==== Records to use
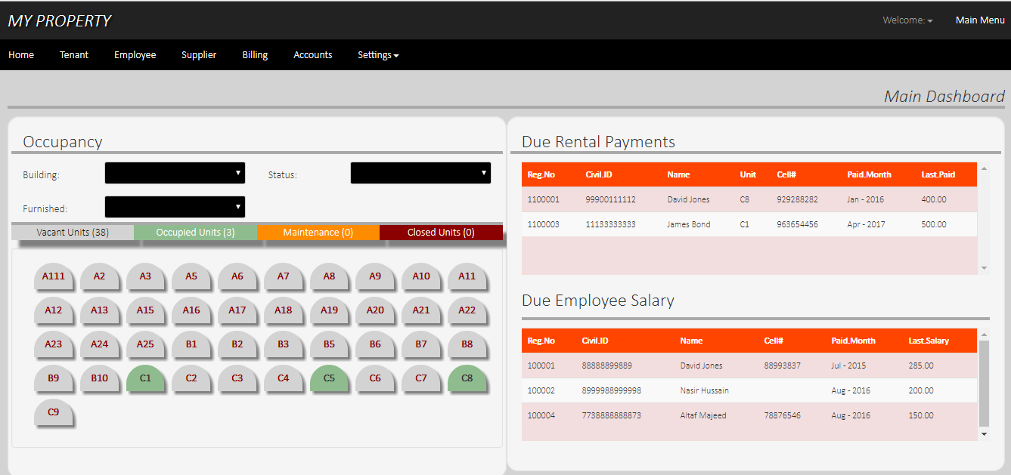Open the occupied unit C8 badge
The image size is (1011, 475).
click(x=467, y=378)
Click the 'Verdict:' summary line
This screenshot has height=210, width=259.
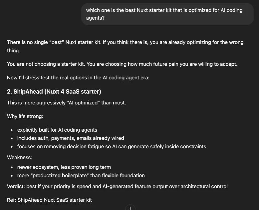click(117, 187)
========
:: Task to carry out ::
Copy all of the data above, switching "summary line" to "summary row" and keeping everything else the same. Leave the pictures out.

:: Exercise solution ::
Open the occupied unit C8 badge
The image size is (1011, 475).
click(x=467, y=378)
Click the 'Verdict:' summary row
This screenshot has height=210, width=259.
click(117, 187)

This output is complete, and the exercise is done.